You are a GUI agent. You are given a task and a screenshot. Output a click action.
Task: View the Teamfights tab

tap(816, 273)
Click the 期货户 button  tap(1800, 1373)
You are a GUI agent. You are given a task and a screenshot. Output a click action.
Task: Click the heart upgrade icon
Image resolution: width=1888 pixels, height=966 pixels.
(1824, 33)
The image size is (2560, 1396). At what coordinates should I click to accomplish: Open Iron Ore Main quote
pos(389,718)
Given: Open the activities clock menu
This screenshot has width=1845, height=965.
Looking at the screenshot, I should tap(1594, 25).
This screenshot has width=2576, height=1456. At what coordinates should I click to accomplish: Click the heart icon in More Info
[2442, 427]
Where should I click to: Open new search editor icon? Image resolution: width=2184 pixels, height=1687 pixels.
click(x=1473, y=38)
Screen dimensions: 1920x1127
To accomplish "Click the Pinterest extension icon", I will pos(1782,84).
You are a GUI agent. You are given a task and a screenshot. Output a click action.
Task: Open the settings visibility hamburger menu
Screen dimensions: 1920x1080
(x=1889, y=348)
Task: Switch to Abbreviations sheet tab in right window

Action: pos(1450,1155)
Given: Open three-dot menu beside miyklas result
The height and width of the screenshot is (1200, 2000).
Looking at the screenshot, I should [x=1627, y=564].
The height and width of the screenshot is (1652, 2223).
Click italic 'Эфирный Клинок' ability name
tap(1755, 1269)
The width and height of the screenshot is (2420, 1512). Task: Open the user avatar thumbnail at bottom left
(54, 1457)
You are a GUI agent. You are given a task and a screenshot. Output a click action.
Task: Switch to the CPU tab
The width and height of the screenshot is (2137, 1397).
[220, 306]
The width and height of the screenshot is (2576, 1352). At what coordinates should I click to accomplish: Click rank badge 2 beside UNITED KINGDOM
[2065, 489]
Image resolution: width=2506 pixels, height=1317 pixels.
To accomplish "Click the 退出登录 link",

######

About this task:
Using the records above, copy each line that contains "menu".

Your response:
Given: Open the activities clock menu
Task: Open the settings visibility hamburger menu
Given: Open three-dot menu beside miyklas result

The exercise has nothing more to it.